Implementing Quality Improvement (QI) Projects to Enhance Contraception and Abortion Care Services and Pre-Service Training of Health Care Providers
Munir K. Eshetu1 , Mengistu H. Damtew1 , Meghan Obermeyer1 , Kefelegn K. Baruda1, Yonas G. Alemu1 , Asnakech D. Woldemariam1 , Yolanda Smith 2,3, Berhanu Gebremeskel2 , Tamrat Endale2 , Janet Hall2 , Lia T. Gebremedhin2
1 Center for International Reproductive Health Training (CIRHT) in Ethiopia, 2 Center for International Reproductive Health Training (CIRHT), University of Michigan, 3 Department of Obstetrics and Gynecology, University of Michigan
In Ethiopia, most medical graduates and other mid-level health professionals lack the necessary competencies required to provide contraception and abortion care services. To fill this competency gap, expensive, in-service training programs have been the traditional primary intervention. Since 2014, the Center for International Reproductive Health Training (CIRHT) at the University of Michigan has partnered with 11 teaching hospitals across Ethiopia to improve the quality of the pre-service education. CIRHT aims to improve the pre-service training through curriculum development and integration, expanding hands-on, competency-based training and
fostering a team science approach to research. We present the interventions to improve quality of abortion and contraception care, utilization of services, and subsequent impact on quality of training.
CIRHT developed standards for model contraception and abortion care service clinics, known locally as “Michu” clinics. Quality improvement (QI) committees including faculty, residents, interns, and nurses were established at all partner schools. To identify major gaps in the quality of care of contraception and abortion services, each QI committee conducted a baseline audit. Using IHI’s Model for Improvement, each site defined their goals and measures to assess progress and intervention projects were tested using Plan-Do-Study-Act cycles. The QI projects included improving counseling services, initiating immediate postpartum contraception services, and involving trainees in the “Michu” clinics. To measure progress over time, QI teams met bimonthly and compiled monthly data for review. The clinical service team of CIRHT in Ethiopia visited each hospital to ensure continuous monitoring and support.

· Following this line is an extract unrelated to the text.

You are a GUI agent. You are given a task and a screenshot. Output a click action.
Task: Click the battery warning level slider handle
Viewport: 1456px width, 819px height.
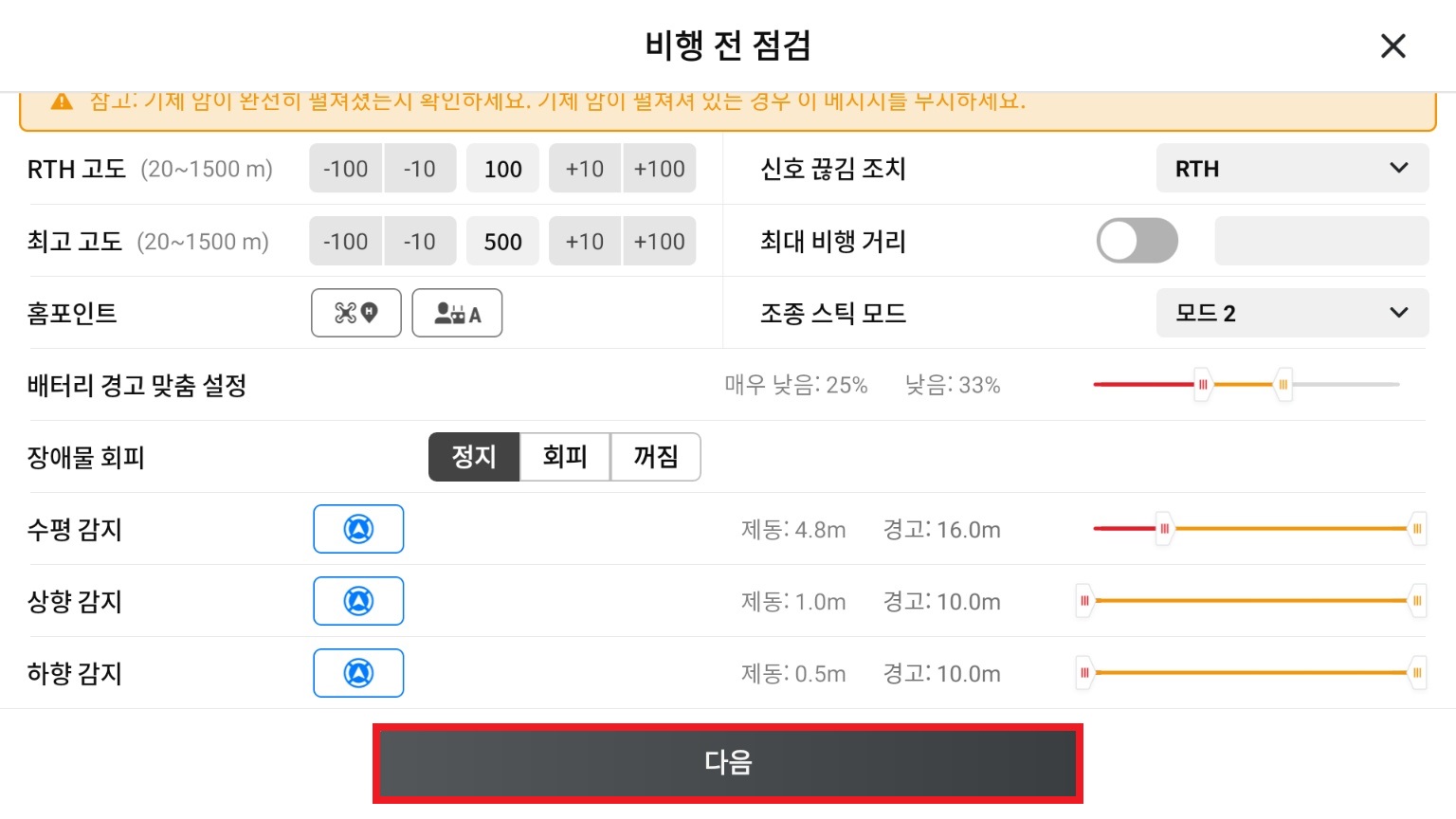tap(1203, 385)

Currently, all 11 teaching hospitals are providing comprehensive contraception and abortion care services and 8 “Michu” clinics are fully functional and educate trainees. The utilization of immediate post-partum family planning (IUD and implants) has more than doubled since implementation of the QI program. In addition, safe first and second trimester medication abortion has become accessible. Hence, medical and midwife students, interns and Ob-Gyn residents now have increased opportunity for clinical exposure.
CIRHT will focus its support on ensuring these model clinics and QI projects become part of the institutional structure of each teaching hospital.
Source of Funding
This program is fully funded by CIRHT at the University of Michigan through a grant from an anonymous donor.